● INSTRUCTIONS TO FOLLOW:
Exact wording is needed for every line from the one holding "You are a GUI" to the end of the records below; write those lines out and omit the pictures.

[[ SUPPLIED DATA, beginning ]]

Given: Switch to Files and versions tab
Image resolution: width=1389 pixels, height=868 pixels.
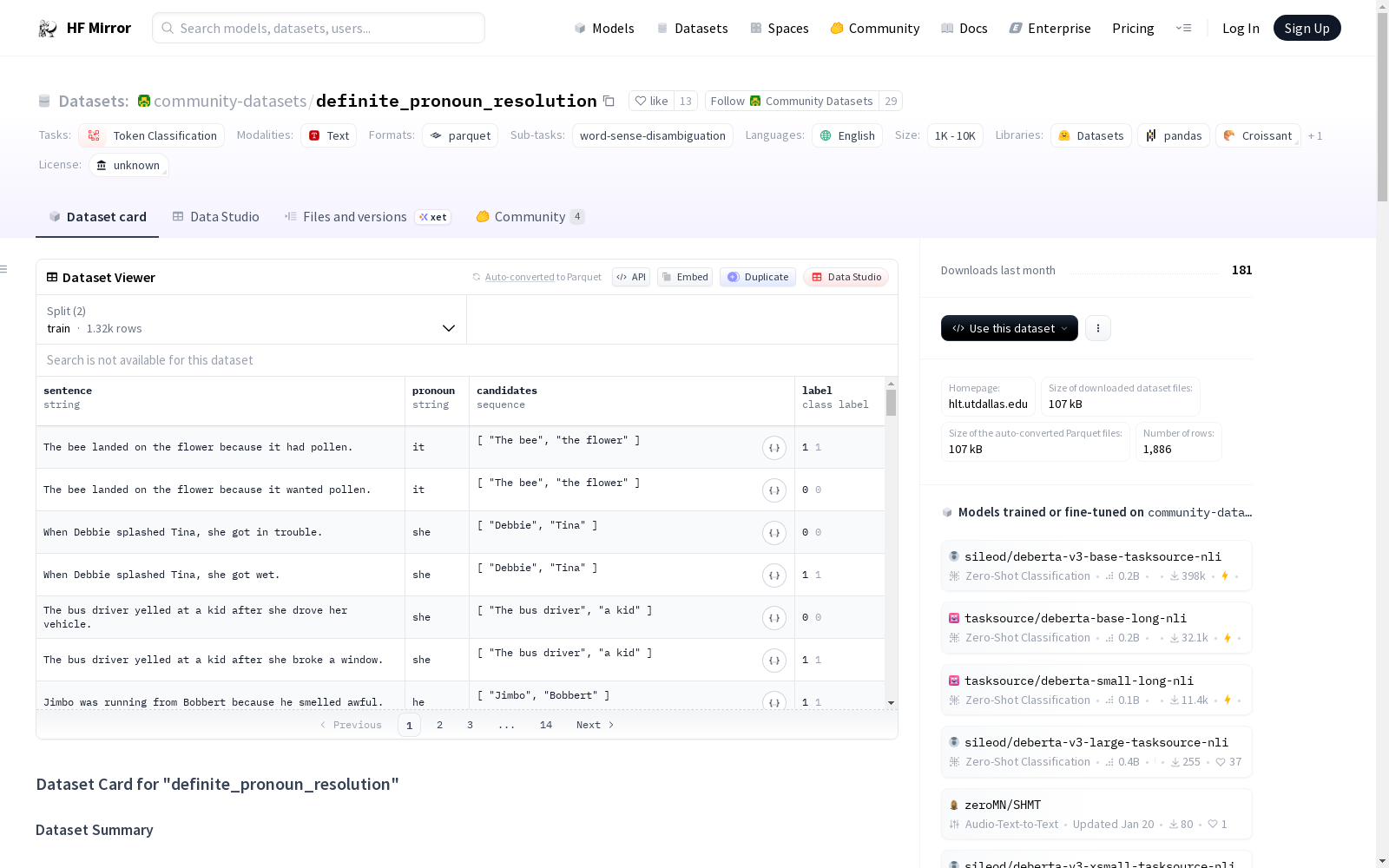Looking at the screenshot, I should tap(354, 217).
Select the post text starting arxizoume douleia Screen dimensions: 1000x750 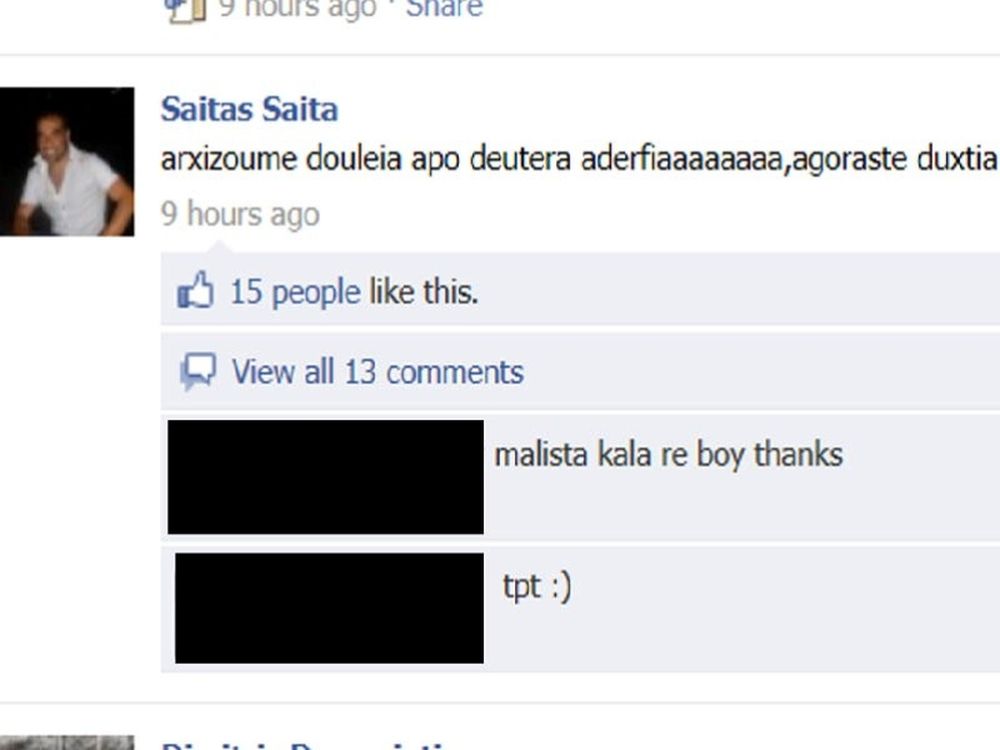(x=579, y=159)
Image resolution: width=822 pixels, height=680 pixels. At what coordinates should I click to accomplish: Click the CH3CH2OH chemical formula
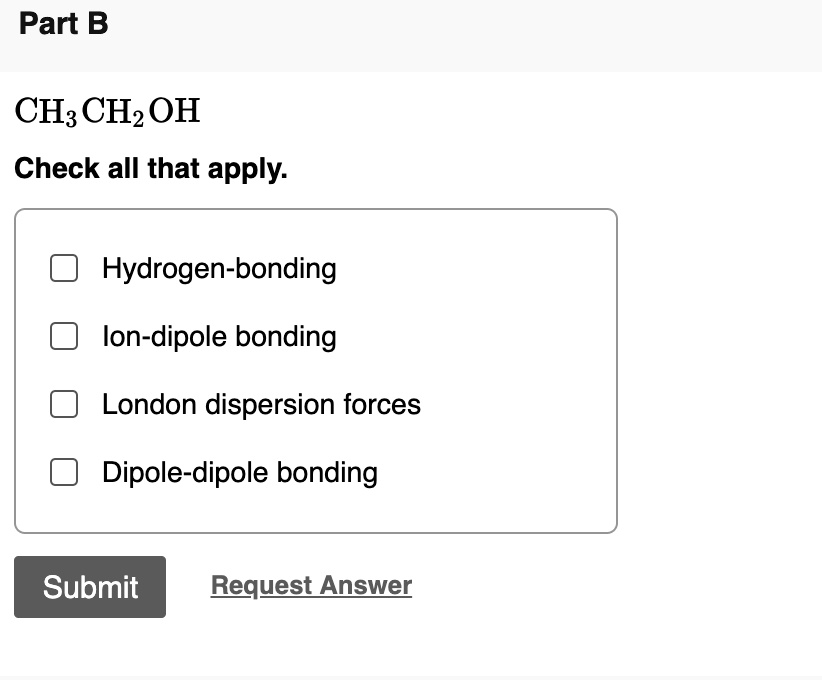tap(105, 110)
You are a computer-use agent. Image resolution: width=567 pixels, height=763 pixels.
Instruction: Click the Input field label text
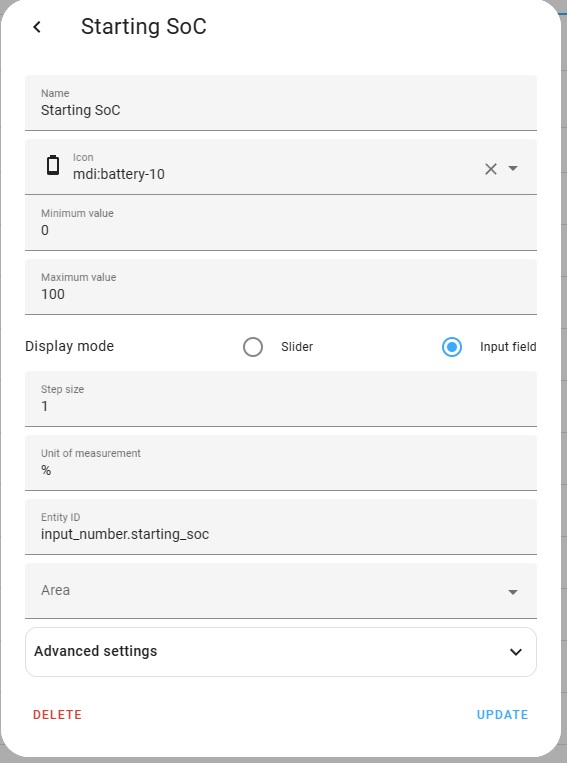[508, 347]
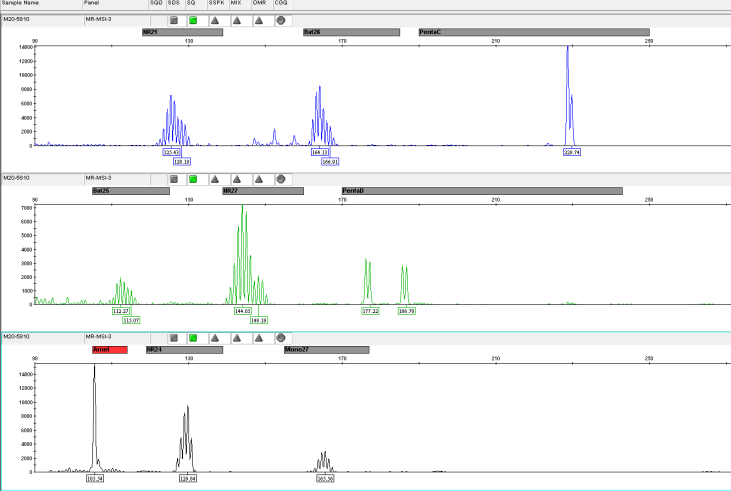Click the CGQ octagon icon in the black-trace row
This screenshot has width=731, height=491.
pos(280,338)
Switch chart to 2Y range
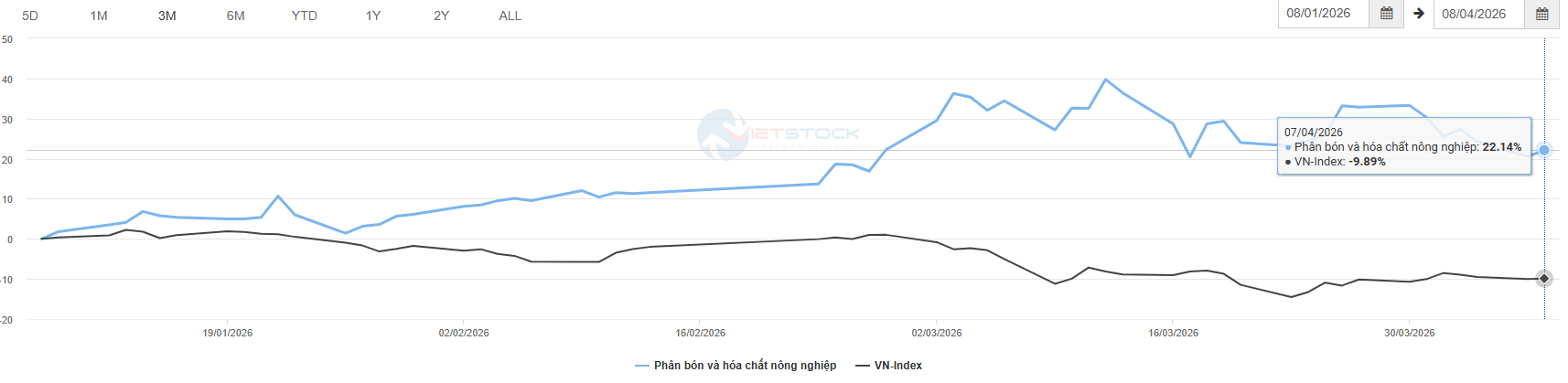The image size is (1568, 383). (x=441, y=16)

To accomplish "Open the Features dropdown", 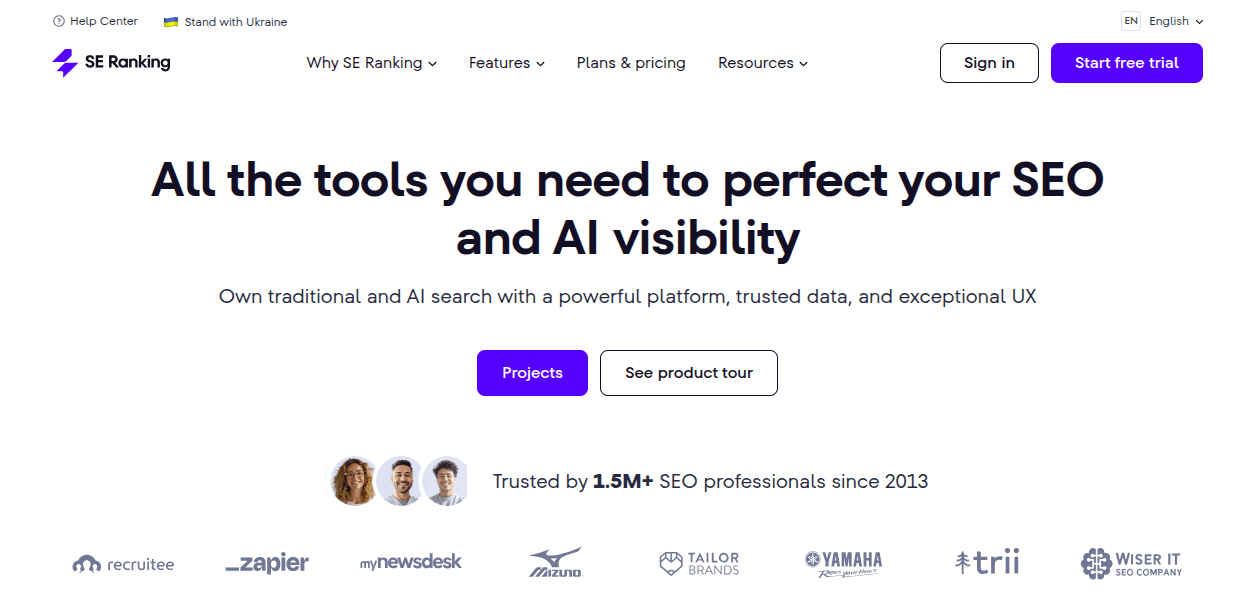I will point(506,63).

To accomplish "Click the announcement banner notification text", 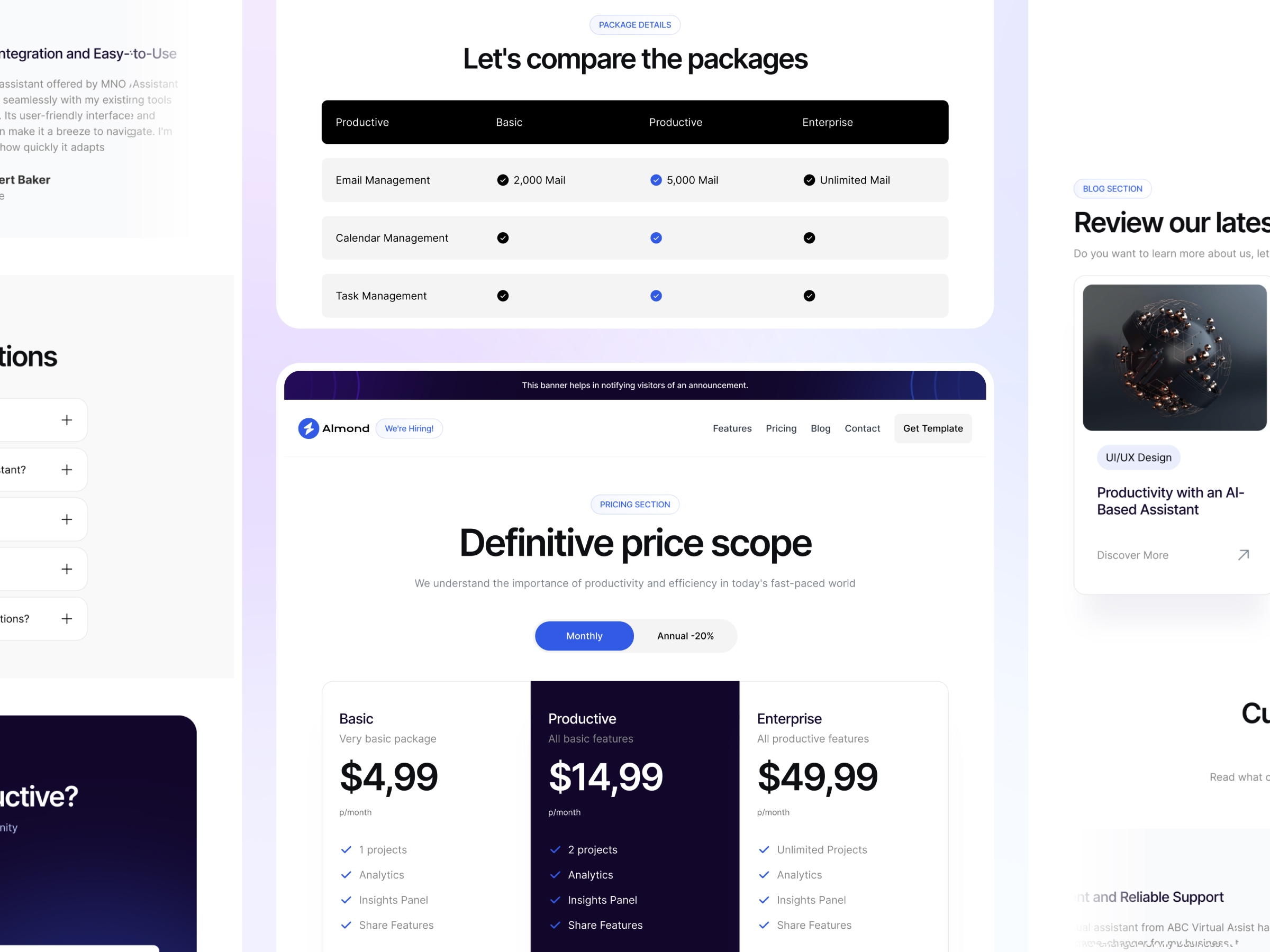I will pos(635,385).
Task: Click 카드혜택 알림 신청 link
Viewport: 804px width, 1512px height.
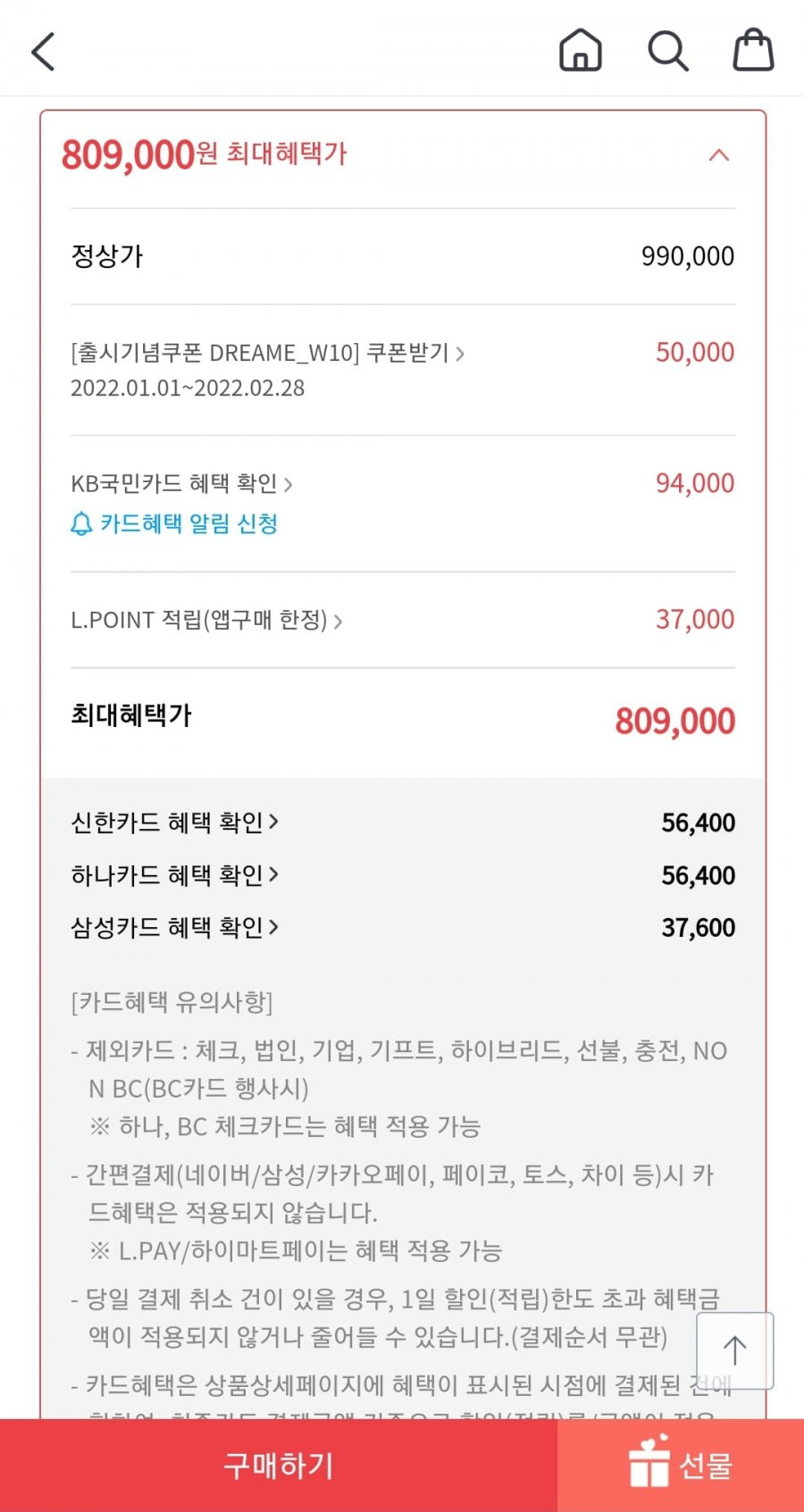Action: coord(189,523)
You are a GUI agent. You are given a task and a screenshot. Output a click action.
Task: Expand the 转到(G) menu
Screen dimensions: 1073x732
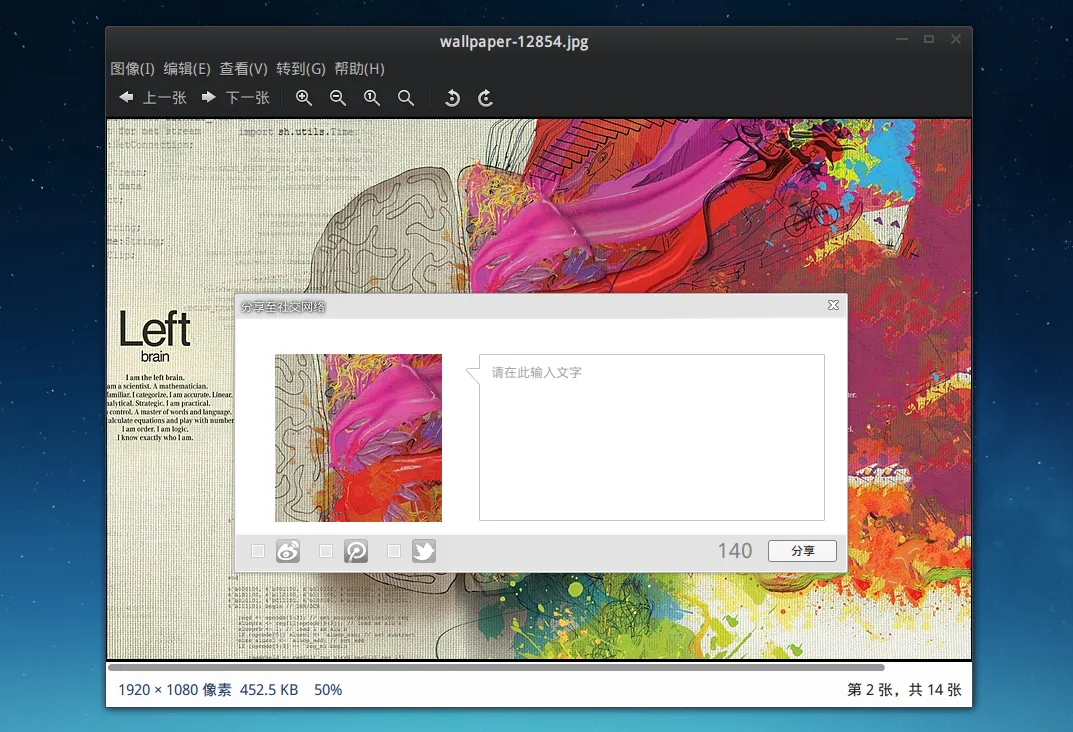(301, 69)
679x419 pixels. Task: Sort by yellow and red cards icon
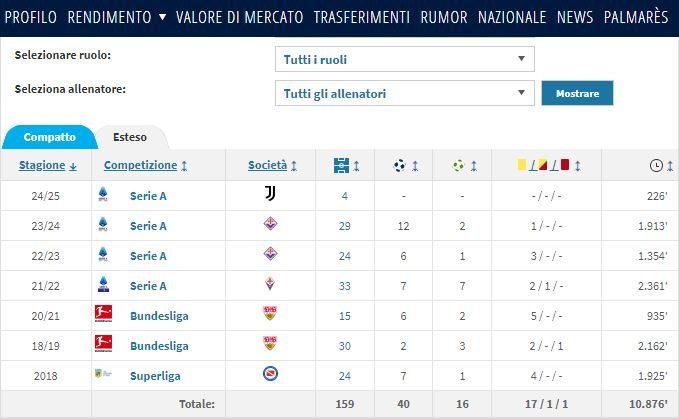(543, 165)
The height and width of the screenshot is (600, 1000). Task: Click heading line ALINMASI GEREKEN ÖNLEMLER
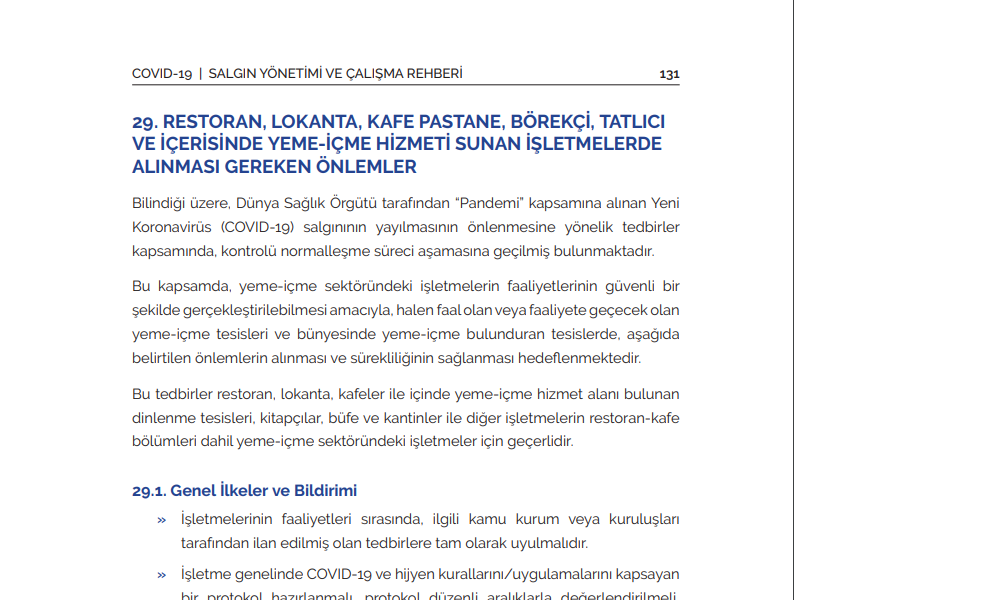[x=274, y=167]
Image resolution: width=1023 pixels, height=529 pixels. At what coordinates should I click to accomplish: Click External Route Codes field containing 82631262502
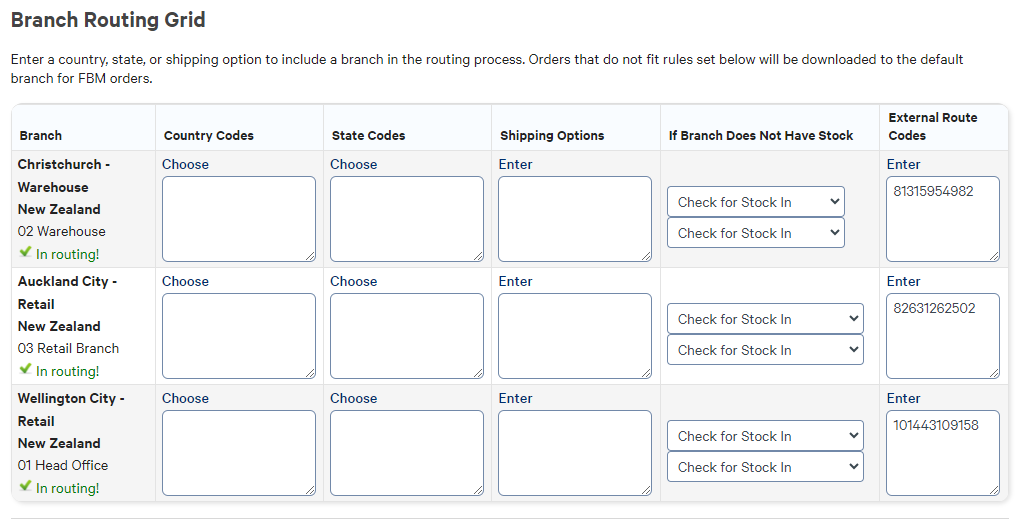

[[ SUPPLIED DATA, end ]]

● SOLUTION TO THE PROBLEM:
You are a GUI agent. You are given a task and a screenshot. Output a click action.
Task: Expand the 转到(G) menu
Screen dimensions: 1073x732
(301, 69)
679x419 pixels. Task: Sort by yellow and red cards icon
(543, 165)
The height and width of the screenshot is (600, 1000). Task: Click heading line ALINMASI GEREKEN ÖNLEMLER
[x=274, y=167]
Image resolution: width=1023 pixels, height=529 pixels. At what coordinates should I click to accomplish: Click External Route Codes field containing 82631262502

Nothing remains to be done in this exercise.